Raake PW, Vinge LE, Gao E, Boucher M, Rengo G, Chen X, DeGeorge BR Jr, Matkovich S, Houser SR, Most P, Eckhart AD, Dorn GW 2nd, Koch WJ
Myocardial G protein-coupled receptor kinase (GRK)2 is a critical regulator of cardiac beta-adrenergic receptor (betaAR) signaling and cardiac function. Its upregulation in heart failure may further depress cardiac function and contribute to mortality in this syndrome. Preventing GRK2 translocation to activated betaAR with a GRK2-derived peptide that binds G(beta)gamma (betaARKct) has benefited some models of heart failure, but the precise mechanism is uncertain, because GRK2 is still present and betaARKct has other potential effects. We generated mice in which cardiac myocyte GRK2 expression was normal during embryonic development but was ablated after birth (alphaMHC-Cre x GRK2 fl/fl) or only after administration of tamoxifen (alphaMHC-MerCreMer x GRK2 fl/fl) and examined the consequences of GRK2 ablation before and after surgical coronary artery ligation on cardiac adaptation after myocardial infarction.
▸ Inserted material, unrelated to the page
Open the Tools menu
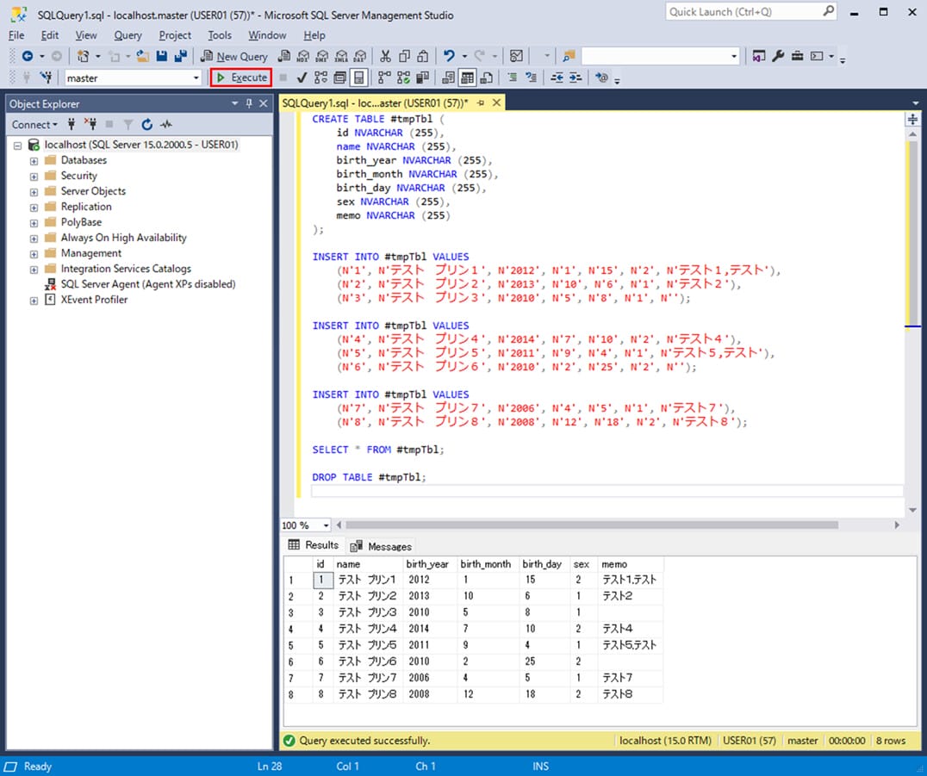Image resolution: width=927 pixels, height=776 pixels. point(219,35)
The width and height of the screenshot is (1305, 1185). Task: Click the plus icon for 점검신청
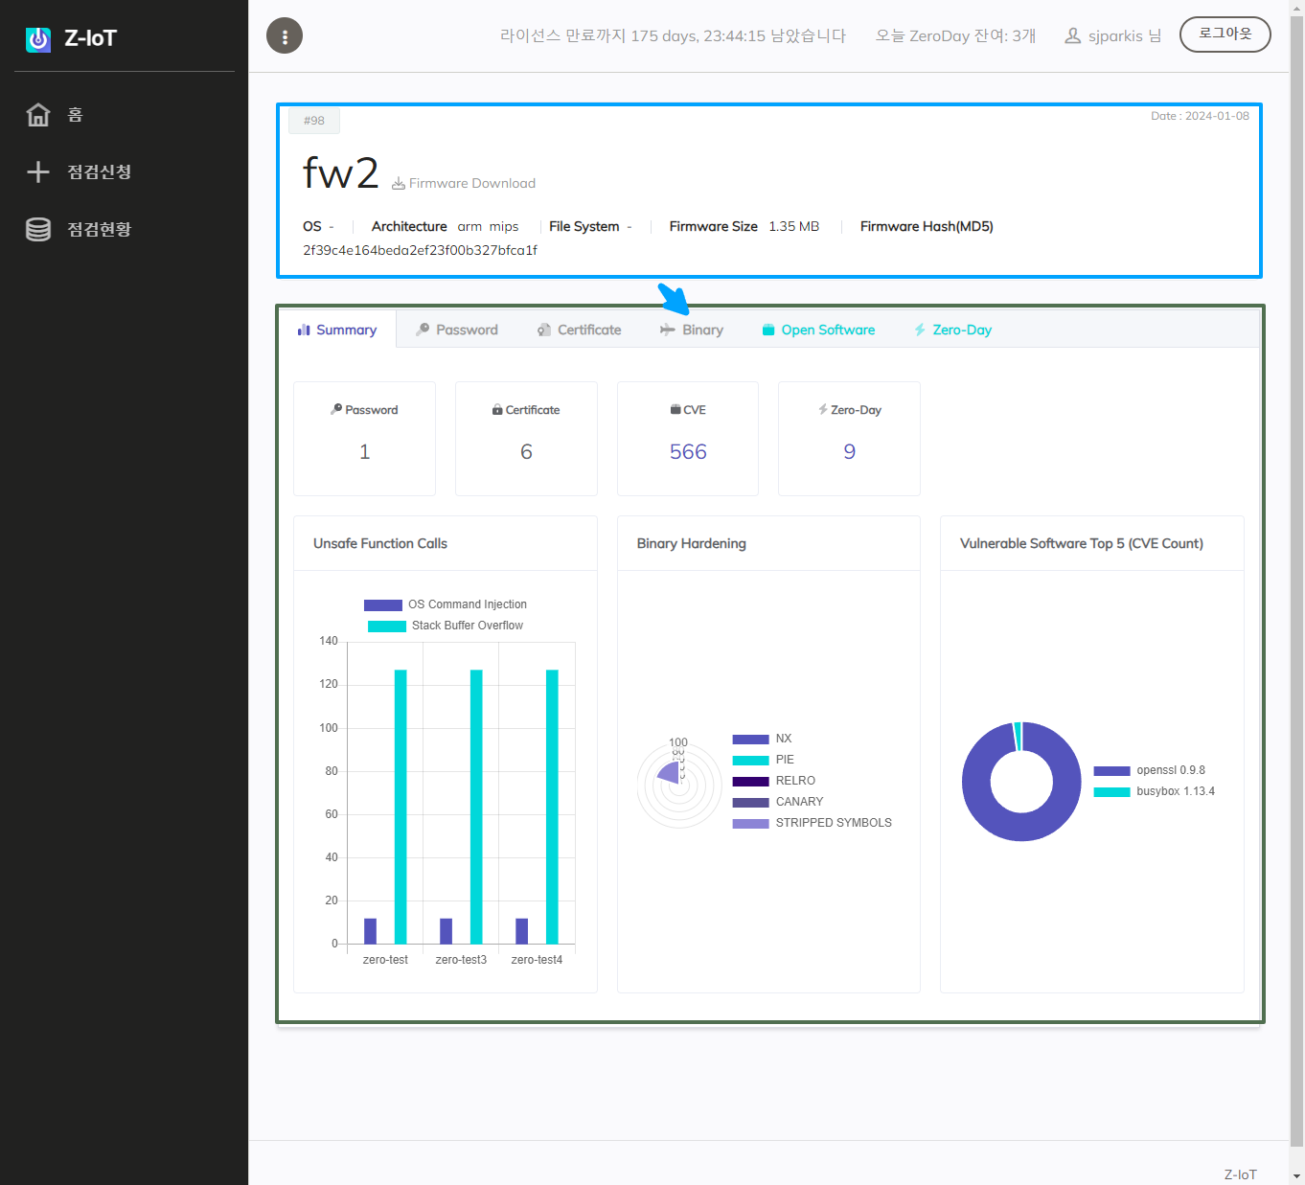pos(38,172)
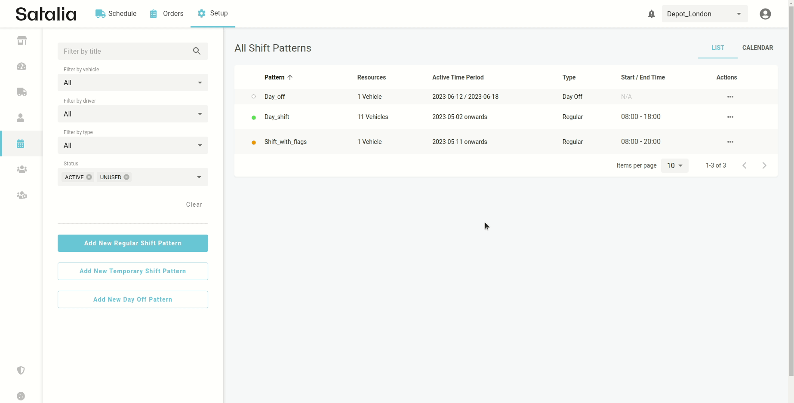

Absence of GRK2 before coronary artery ligation prevented maladaptive postinfarction remodeling and preserved betaAR responsiveness. Strikingly, GRK2 ablation initiated 10 days after infarction increased survival, enhanced cardiac contractile performance, and halted ventricular remodeling. These results demonstrate a specific causal role for GRK2 in postinfarction cardiac remodeling and heart failure and support therapeutic approaches of targeting GRK2 or restoring betaAR signaling by other means to improve outcomes in heart failure.